Many students hold on to the view that women usually have the power to determine whether a campus social event ends with intercourse. A female Rutgers student expressed a common sentiment in a university sexual-assault survey: “When we go out to parties and I see girls and the way they dress and the way they act … and just the way they are, under the influence and um, then they like accuse them of like, ‘Oh yeah, my boyfriend did this to me’ or whatever, I honestly always think it’s their fault.”
So as long as women aren’t defining their experiences as rape — a conclusion she draws based on the fact that many women decided not to report the incidents — it isn’t rape. Unless the woman says it is rape, and then it definitely wasn’t rape, it was her fault for how she dressed and acted.
At least MacDonald is consistent with her universal rule of “The slut asked for it, and she’s probably lying anyway.”
What she isn’t so good on is logical reasoning — although she’s excellent at twisting statistics to suit her purposes. She argues that the campus rape crisis is a myth because the “one in four” statistic put forth by activists must be overblown. Why? Well:
It is a central claim of these organizations that between a fifth and a quarter of all college women will be raped or will be the targets of attempted rape by the end of their college years. Harvard’s Office of Sexual Assault Prevention and Response uses the 20% to 25% statistic. Websites at New York University, Syracuse University, Penn State and the University of Virginia, among many other places, use the figures as well.
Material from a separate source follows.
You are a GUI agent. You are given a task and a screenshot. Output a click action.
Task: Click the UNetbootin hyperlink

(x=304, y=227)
And who will be the assailants of these women? Not terrifying strangers who will grab them in dark alleys, but the guys sitting next to them in class or at the cafeteria.
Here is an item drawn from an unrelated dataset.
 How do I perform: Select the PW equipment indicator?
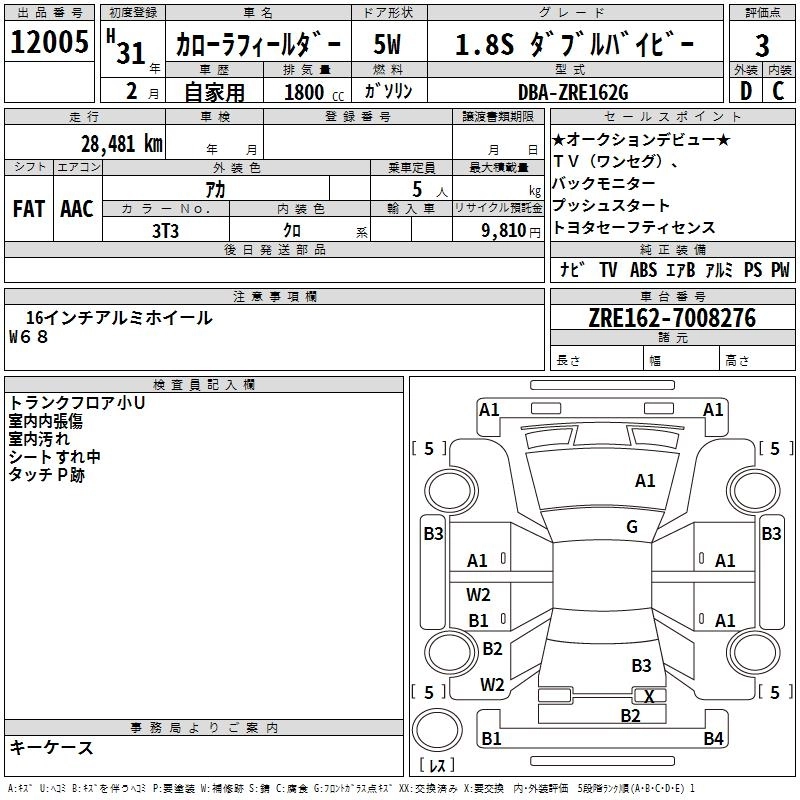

If the one-in-four statistic is correct, campus rape represents a crime wave of unprecedented proportions. No felony, much less one as serious as rape, has a victimization rate remotely approaching 20% or 25%, even over many years. The 2006 violent crime rate in Detroit, one of the most violent cities in the U.S., was 2,400 murders, rapes, robberies, and aggravated assaults per 100,000 inhabitants — a rate of 2.4%.
Such a crime wave — in which millions of young women would graduate having suffered the most terrifying assault, short of murder, that a woman can experience — would require nothing less than a state of emergency. Admissions policies, which if the numbers are true are allowing in tens of thousands of vicious criminals, would require a complete revision, perhaps banning male students entirely. The nation’s nearly 10 million female undergraduates would need to take the most stringent safety precautions.
None of this crisis response occurs, of course — because the crisis doesn’t exist.
So MacDonald is basically saying that the argument “this particular community is victimized at an astounding rate” can’t possibly be true because, when you compare the victimization stats for the particular community with the stats for the general population, the community in question appears to be victimized at an astounding rate (and more on that disputed one-in-four statistic here). As another example, this would be like someone saying, “In the mid-nineties, one in three black men between the ages of 20 and 29 were in prison,” and my responding, “Well, that’s impossible, because only 1 in 37 adults are incarcerated, and if the incarceration rate for black men were that high, we’d have a national crisis on our hands.”
In other words, comparing the rates of victimization for a particular crime in a particular subset of the population to the victimization of the general population, and then using the huge disparity as evidence that specific victimization doesn’t exist, is ridiculous. The huge disparity is the whole point. Further, the one-in-four statistic is about sexual assault and attempted rape, reported and unreported. The crime stats that MacDonald examines are reported crimes; and it’s no big secret that a huge number of sexual assault survivors never report what happened to them. And why would they, when they know that a whole lot of people think like Heather MacDonald?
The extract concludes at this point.